Here’s my secret: I like to see inside other people’s houses. At dusk, when the lights go on inside and I pass by, I can see their furniture, where the kitchen is, and even where they put the TV. Lucky for me, I found a socially acceptable way to channel that curiosity: I teach memoir writing.
Early this June, in Old City Philadelphia, I opened a metaphorical window and peeked into the lives of others. I taught a three-day memoir workshop at the Philadelphia Writers Conference. For the past eight years, I’ve taught these workshops at senior centers, at Bucks County Community College and at over-fifty developments. Between the time one session ends and another series of classes begins, I sometimes forget how surprisingly beautiful people can be.
Attendees at the Philly Writers Conference in June submitted their stories a few weeks in advance for my critique and as always, their words were heartfelt, moving and inspired. Here are just a few examples.
A little black girl and her family traveled through Mississippi in the 1950s, searching for a bathroom they could use without being arrested. Her work reminded me of Anne Moody’s memoir, Coming of Age in Mississippi. She grew up to win first prize for memoir at the conference, and told me she was familiar with Moody’s work.
A man traveled to his father’s birthplace in Ireland, searching for clues to the man his father became, the man he knew as a boy. He wrote eloquently about the smell of peat and slurry, and told of the warm welcoming people he met, people who played the violin after a long day’s work on the farm.
A suburban woman fought fiercely to preserve land threatened by development. She saw humorous, tongue-in-cheek parallels between herself and Scarlett O’Hara as she passionately vowed to stand firm and fight.
A young doctor’s growing numbness in her feet led to a diagnosis of multiple sclerosis. As both patient and newly minted doctor, her courageous, unvarnished story was not about making lemonade from lemons, but rather of coping with chronic illness from a unique point of view.
An older woman became her father’s caretaker in Port Richmond, the Philly neighborhood where she grew up, and learned an important lesson about herself. How many people this very day in the Philadelphia metro area are living this story?

··········

◆ Assigned task
Carry on the memoir-workshop essay from its last sentence, writing in the same first-person voice. The dataset entries that follow are not needed for this work.

[Dataset entries]
··········

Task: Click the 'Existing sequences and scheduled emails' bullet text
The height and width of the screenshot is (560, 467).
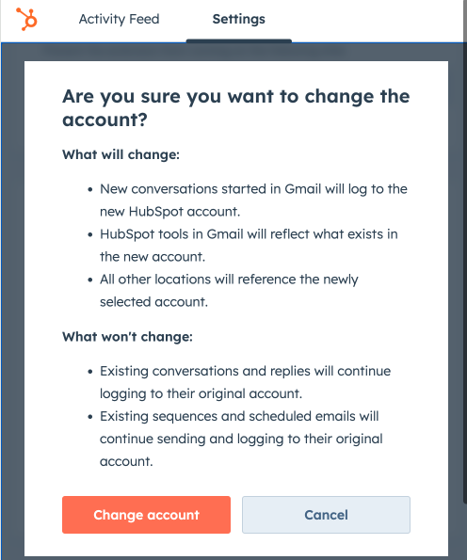Action: tap(241, 439)
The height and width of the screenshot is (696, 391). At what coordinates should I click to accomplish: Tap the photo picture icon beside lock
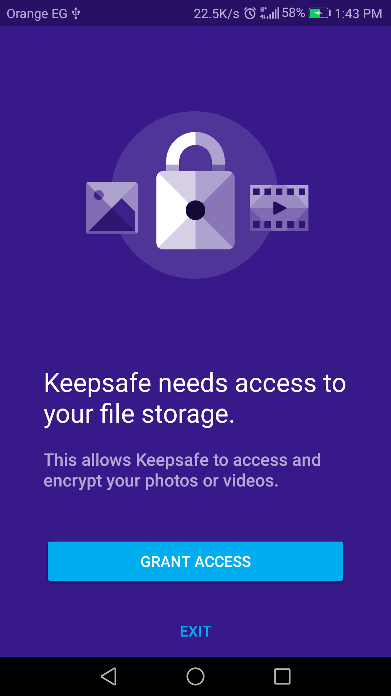(x=112, y=208)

··········

◆ Result of the task
Philadelphia, it turns out, is a city teeming with stories. In the late 1950s and early 60s, a TV show about New York signed off with the tagline “There are eight million stories in the Naked City. This has been one of them.” The 2010 census counted a million and a half people living in Philadelphia, six million if we add in the surrounding metro area. The Big Pretzel (or if you prefer, the Big Cheesesteak) has nearly as many stories as the Big Apple did back in the mid-twentieth century. We could surpass that town to the north by the middle of the 2000s.
Yes, I know, memoirs get a bad rap these days. Critics abound. In a recent New York Times Book Review, Neil Genzlinger said, “Unremarkable lives” should go “unremarked upon, the way God intended.” People tell me there is too much focus on our selves, too much navel-gazing, and yes, sometimes that’s true. Whining about victimhood or writing a memoir to get even with your parents or your ex is boring and unsatisfying. Revenge only brings up more bitterness. As essayist Annie Dillard said, “While writing is an art, it is not a martial art.”
But as I reflect on my June weekend in Old City, I wonder if there even is such a thing as an unremarkable life. I love a true story told from the author’s point of view, even if I have never before heard their name.
My students take many different approaches to memoir writing. They focus on historical context, the ecology of place, cultural memories, the hidden message of illness and more. And unlike a novel about a character who overcomes evil, disability, or heartbreak, no one can ever say, “It’s just a movie” or “It could never happen that way.”
Fiction writer Lorrie Moore, in the New York Review of Books, said that fiction is not as mesmerizing as the real life tale. “We love to read memoirs,” she said. “Why shouldn’t we?” Sounds like permission for navel gazing to me. And maybe some tastefully judicious window peeping. Strictly in the interest of a well-told Philadelphia-based story.